Bir tarafta konkordatoların yansımasını, diğer tarafta enflasyon muhasebesi ile çıkan vergileri saymak mümkün. Ama uzun bir listede değişmeyen tek hakikat, ülkenin üretim ekonomisi aktörlerinin çalışanından işverenine işin içinden çıkılmaz bir noktaya sürüklendiği gerçeğidir.
ABD bile vaktinden biraz erken ve agresif bir hareketle faiz indirimi hamlesinde, reel sektörü öncelikleyen tavrını ortaya koyarken, bizde ekonomi yönetiminin ne maliyeti ne geçimi umursamaz tavrı ve salt rakam tutkusuyla hareket eden yaklaşımları sorunların boyutunu büyütüyor.
2001 krizinden hatırlayanlar bilir. O süreçte yabancı ortaklıklar, evlilikler ya da satışlarla birlikte yok pahasına giden firmalarımızı yaşadık. Bir firmanın satılması sadece el değiştirmeden ibaret değildir.
O firmanın bulunduğu sektördeki pazar payı ve ağırlığıyla birlikte başkasının eline geçtiğini unutmamak ve meseleye yaklaşırken de yerli üretim gücünü esas alan ilkeler üzerinden hareket etmek önemlidir.
Fakat ne yazık ki tüm bu riskler, sadece borç para bulma derdine düşen, bu sayede de rakamları düzeltmekten başka hiçbir önceliği olmayan ekonomi yönetimi tarafından görülmüyor.
Görülmediği gibi, bir de maliyetleri yansıtmamasını istemek, fazladan vergi çıkartmak, kur riski bindirmek, köşeye sıkışmış sektörleri ve firmaları daha da dibe itmek için normal koşullarda düzenlenmesi gereken vergi politikalarındaki hamleleri bu dönemde yapıyorlar.

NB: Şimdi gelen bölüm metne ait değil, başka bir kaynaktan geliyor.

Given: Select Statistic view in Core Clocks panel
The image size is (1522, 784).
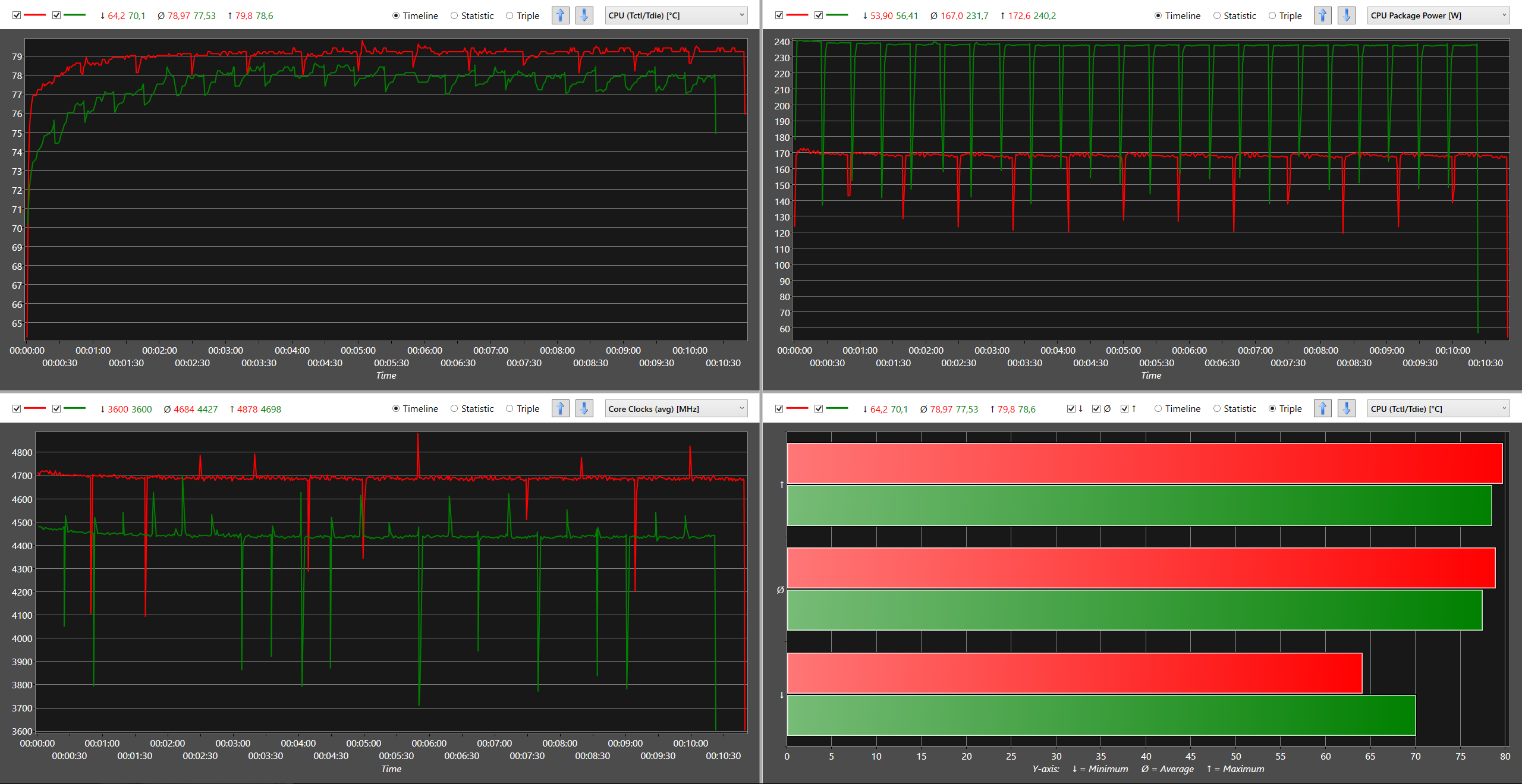Looking at the screenshot, I should [x=455, y=408].
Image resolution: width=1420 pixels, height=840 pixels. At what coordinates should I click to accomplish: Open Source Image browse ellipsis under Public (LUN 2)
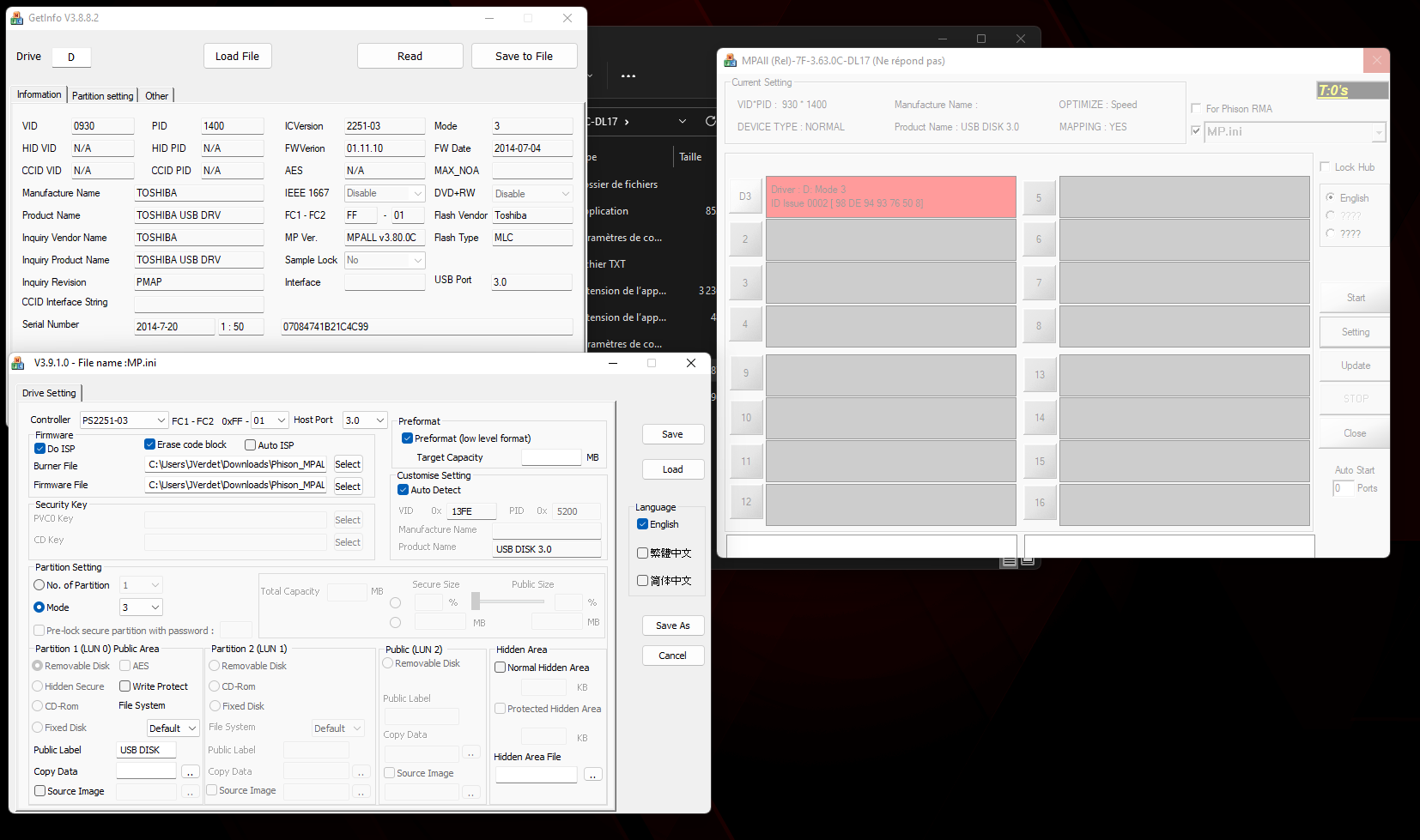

Piyasada zaten konuşulan, ama herkesin dile getirmekten imtina ettiği bir mesele bu. Yani firmaların yok pahasına elden çıkması. Nitekim Türk reel sektörünün en açık sözlü insanlarından biri olan Adnan Dalgakıran bu konuda da sorumlu tavrını gösterdi ve konuyu dile getirdi.
Üretimin üreticisi olarak nitelendirilebilecek makine sektörünün temsilcisi, Türkiye Makine İmalat Sanayi Federasyonu Başkanı Dalgakıran, ekonomide toparlanmanın uzun sürmesi halinde, birçok firmanın el değiştirebileceğini, yabancıların da bu konuda incelemeler yaptığına dair duyumuyla birlikte paylaştı.
Üretmeye ve üreterek kalkınmaya niyeti olan bir ülke için bu son derece hayati bir uyarı. Öyle bir sektörden geliyor ki, tüm dünyaya sattığı ürünlerle rüştünü ispat eden makine sektörü bu uyarıyı yapıyorsa, durup düşünmek gerekir.
Yok pahasına, sıkışmış firmaların, günlük kaygılarla el değiştirmesi hem servetin kaybı, hem ülkenin üretim gücünün zayıflaması, bağımlılığın artması ve istihdam ile ilgili yaklaşımlarda daha tartışmalı hale gelmesi anlamına geliyor. Şimdi OVP üzerinden hamaseti bırakıp, bu uyarıya kulak verme zamanı.